Rights to assets held under finance leases are recognised as assets of the Group at the fair value of the leased property (or, if lower, the present value of minimum lease payments) at the inception of the lease. The corresponding liability to the lessor is included in the statement of financial position as a finance lease obligation. Lease payments are apportioned between finance charges and reduction of the lease obligation so as to achieve a constant rate of interest on the remaining balance of the liability. Finance charges are deducted in measuring profit or loss. Assets held under finance leases are included in property, plant and equipment, and depreciated and assessed for impairment losses in the same way as owned assets.

Rentals payable under operating leases are charged to profit or loss on a straight-line basis over the term of the relevant lease.

Inventories are stated at the lower of cost and selling price less costs to complete and sell. Cost is calculated using the first-in, first-out (FIFO) method.

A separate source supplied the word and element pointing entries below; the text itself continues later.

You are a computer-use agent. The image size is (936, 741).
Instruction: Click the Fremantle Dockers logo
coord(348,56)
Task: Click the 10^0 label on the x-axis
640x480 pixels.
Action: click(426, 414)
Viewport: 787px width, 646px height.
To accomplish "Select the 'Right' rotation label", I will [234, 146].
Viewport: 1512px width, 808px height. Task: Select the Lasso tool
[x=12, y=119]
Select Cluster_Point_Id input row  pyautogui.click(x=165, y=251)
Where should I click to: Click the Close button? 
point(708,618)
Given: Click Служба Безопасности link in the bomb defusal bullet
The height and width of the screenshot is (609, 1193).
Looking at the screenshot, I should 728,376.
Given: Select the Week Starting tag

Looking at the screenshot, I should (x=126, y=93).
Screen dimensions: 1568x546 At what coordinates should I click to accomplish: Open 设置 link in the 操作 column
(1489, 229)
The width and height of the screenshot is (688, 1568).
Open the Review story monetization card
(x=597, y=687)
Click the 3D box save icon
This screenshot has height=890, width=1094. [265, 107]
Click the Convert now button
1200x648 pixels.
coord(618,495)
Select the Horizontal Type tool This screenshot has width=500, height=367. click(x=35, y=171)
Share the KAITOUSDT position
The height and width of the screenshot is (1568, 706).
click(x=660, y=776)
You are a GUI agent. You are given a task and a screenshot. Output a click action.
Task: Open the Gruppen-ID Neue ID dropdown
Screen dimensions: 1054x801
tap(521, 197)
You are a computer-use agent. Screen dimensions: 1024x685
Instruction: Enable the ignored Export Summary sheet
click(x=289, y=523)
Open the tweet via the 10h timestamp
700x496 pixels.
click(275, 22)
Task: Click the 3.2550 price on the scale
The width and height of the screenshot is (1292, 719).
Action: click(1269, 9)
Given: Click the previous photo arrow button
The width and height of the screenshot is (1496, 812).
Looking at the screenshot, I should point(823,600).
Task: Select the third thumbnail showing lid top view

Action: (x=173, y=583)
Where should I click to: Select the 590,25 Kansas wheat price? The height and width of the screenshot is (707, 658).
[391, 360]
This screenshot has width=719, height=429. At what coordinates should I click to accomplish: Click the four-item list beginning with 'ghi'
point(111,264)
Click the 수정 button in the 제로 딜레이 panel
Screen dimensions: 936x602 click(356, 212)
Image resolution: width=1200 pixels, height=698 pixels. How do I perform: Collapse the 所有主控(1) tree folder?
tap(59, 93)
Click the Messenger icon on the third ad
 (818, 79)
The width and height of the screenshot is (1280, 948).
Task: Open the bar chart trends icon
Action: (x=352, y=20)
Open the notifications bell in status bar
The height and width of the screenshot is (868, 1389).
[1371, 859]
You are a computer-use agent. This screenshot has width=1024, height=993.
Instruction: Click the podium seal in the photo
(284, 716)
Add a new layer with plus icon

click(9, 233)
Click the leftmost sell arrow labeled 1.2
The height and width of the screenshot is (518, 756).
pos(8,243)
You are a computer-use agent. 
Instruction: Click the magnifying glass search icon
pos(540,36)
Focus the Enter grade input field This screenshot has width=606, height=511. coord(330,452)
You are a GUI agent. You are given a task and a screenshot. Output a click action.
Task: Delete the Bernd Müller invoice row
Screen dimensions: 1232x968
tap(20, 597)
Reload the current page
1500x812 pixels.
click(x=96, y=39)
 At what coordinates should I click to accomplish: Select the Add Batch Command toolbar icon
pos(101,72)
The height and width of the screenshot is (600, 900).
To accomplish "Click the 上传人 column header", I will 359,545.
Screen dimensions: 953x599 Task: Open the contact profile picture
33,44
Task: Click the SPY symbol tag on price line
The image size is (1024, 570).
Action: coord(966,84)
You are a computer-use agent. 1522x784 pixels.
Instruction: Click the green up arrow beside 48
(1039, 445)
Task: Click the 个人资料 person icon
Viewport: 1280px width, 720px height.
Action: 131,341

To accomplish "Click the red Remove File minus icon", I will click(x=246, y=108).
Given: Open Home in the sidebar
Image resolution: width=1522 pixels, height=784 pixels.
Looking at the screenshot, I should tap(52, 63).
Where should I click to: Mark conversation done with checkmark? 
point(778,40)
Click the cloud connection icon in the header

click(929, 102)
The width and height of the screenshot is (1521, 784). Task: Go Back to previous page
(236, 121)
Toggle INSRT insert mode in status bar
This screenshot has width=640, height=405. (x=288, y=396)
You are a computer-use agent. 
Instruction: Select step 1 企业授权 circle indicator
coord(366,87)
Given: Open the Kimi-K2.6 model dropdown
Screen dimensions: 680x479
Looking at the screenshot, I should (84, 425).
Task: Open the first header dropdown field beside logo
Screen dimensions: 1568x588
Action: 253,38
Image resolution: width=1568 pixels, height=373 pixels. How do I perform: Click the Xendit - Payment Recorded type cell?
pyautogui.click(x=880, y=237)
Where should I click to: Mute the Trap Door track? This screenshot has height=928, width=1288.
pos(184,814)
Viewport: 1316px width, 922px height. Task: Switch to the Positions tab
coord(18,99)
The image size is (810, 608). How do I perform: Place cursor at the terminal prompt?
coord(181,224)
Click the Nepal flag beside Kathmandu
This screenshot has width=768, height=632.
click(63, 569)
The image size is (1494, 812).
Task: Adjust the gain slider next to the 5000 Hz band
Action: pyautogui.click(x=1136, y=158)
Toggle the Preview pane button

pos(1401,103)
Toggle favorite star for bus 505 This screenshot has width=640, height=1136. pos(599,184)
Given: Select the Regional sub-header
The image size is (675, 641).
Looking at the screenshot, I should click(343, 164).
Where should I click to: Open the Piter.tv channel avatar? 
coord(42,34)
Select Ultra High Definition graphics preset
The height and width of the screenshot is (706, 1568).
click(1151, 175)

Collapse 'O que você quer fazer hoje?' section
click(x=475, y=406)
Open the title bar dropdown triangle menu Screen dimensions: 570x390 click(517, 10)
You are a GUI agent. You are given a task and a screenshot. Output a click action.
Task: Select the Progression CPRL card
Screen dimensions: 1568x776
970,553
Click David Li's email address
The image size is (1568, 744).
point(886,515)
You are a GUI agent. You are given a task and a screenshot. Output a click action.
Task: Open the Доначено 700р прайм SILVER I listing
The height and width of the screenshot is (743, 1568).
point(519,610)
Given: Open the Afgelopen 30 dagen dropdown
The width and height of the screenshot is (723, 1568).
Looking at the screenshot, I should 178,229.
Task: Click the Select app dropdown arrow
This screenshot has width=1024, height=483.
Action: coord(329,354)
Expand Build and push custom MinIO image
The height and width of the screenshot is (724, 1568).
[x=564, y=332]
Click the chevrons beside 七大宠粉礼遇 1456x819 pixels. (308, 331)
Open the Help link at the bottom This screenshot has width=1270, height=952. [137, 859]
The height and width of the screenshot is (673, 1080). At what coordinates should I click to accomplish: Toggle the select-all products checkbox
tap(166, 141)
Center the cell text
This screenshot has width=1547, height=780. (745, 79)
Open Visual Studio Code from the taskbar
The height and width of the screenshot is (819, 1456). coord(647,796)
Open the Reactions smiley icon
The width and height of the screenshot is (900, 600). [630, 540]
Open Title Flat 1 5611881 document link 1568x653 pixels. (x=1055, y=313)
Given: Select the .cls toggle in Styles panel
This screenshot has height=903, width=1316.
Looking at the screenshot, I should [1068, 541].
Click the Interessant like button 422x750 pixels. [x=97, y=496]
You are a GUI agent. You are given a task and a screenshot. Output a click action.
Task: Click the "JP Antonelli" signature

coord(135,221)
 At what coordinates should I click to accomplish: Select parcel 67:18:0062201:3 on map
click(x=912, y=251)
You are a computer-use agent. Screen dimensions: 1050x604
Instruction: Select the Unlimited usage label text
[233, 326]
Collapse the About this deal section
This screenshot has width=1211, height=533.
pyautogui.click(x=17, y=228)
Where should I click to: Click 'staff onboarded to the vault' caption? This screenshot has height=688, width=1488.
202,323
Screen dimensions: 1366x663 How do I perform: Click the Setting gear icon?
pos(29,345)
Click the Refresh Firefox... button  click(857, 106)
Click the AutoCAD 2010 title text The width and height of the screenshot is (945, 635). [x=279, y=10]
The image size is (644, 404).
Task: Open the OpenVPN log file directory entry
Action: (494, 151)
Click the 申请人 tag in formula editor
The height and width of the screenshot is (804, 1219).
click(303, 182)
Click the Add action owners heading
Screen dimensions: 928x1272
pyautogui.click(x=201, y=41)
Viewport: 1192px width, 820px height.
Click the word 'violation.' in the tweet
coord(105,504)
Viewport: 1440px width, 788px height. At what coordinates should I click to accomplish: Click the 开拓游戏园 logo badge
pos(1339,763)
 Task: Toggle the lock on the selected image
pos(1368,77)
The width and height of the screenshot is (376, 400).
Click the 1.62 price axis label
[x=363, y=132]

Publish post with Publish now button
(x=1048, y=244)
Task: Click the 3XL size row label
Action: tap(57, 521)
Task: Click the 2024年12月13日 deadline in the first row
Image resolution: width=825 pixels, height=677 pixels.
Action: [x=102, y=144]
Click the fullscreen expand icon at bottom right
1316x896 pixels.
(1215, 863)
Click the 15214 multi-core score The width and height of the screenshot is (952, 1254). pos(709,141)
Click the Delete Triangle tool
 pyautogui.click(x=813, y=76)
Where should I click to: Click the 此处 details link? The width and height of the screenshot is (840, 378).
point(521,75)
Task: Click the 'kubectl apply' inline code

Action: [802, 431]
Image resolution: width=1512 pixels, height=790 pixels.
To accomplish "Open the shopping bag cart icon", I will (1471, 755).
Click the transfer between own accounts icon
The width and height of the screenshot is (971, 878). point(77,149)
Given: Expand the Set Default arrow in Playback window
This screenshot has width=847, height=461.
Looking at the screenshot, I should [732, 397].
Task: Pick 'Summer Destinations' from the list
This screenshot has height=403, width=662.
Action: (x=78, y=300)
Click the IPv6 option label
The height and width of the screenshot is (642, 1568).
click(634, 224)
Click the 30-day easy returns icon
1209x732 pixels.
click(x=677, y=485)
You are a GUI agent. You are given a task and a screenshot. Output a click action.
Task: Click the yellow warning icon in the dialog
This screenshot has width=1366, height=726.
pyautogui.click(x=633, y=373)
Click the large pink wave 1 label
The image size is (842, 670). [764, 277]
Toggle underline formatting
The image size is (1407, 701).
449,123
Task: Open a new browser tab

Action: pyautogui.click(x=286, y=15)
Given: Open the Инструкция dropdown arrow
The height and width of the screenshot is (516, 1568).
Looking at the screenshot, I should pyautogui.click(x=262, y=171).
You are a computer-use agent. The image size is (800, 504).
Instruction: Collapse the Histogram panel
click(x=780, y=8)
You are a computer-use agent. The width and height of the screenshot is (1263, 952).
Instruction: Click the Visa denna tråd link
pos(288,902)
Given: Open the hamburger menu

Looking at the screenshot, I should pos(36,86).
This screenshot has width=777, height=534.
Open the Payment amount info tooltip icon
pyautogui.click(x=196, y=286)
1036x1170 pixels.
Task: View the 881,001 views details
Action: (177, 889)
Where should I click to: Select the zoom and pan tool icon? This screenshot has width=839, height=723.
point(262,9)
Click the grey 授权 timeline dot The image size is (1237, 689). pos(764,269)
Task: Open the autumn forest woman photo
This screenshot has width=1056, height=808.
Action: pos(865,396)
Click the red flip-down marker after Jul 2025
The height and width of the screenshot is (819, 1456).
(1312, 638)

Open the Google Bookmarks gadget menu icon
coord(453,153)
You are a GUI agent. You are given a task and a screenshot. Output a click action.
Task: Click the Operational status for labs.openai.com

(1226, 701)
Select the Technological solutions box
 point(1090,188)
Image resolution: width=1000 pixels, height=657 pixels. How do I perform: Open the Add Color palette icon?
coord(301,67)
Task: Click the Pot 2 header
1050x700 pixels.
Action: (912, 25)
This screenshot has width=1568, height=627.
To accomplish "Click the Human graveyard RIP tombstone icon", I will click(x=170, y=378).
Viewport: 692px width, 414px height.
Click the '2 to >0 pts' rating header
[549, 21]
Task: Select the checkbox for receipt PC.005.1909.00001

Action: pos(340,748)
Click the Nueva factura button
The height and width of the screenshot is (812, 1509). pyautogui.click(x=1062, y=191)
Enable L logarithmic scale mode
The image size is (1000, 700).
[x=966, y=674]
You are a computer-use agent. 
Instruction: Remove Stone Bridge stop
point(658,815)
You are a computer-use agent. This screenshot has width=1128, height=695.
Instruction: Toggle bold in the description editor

Trade and other receivables

Most sales are made on the basis of normal credit terms and the receivables do not bear interest. Where credit is extended beyond normal credit terms, receivables are measured at amortised cost using the effective interest method. At the end of each reporting period, the carrying amounts of trade and other receivables are reviewed to determine whether there is any objective evidence that the amounts are not recoverable. If so, an impairment loss is recognised immediately in profit or loss.

Trade payables are obligations on the basis of normal credit terms and do not bear interest. Trade payables denominated in a foreign currency are translated into CU using the exchange rate at the reporting date. Foreign exchange gains or losses are included in other income or other expenses.

Bank loans and overdrafts

Interest expense is recognised on the basis of the effective interest method and is included in finance costs.

Employee benefits―long-service payment

The liability for employee benefit obligations relates to government-mandated long-service payments. All full-time staff, excluding directors, are covered by the programme. A payment is made of 5 per cent of salary (as determined for the twelve months before the payment) at the end of each of five years of employment. The payment is made as part of the December payroll in the fifth year. The Group does not fund this obligation in advance.

The Group’s cost and obligation to make long-service payments to employees are recognised during the employees’ periods of service. The cost and obligation are measured using the projected unit credit method, assuming a 4 per cent average annual salary increase, with employee turnover based on the Group’s recent experience, discounted using the current market yield for high quality corporate bonds.

Provision for warranty obligations

All goods sold by the Group are warranted to be free of manufacturing defects for a period of one year. Goods are repaired or replaced at the Group’s option. When revenue is recognised, a provision is made for the estimated cost of the warranty obligation.

3. Key sources of estimation uncertainty

In determining the liability for long-service payments (explained in note 19), management must make an estimate of salary increases over the following five years, the discount rate for the next five years to use in the present value calculation, and the number of employees expected to leave before they receive the benefits.

4. Restriction on payment of dividend

Under the terms of the bank loan and bank overdraft agreements, dividends cannot be paid to the extent that they would reduce the balance of retained earnings below the sum of the outstanding balance of the bank loan and the bank overdraft.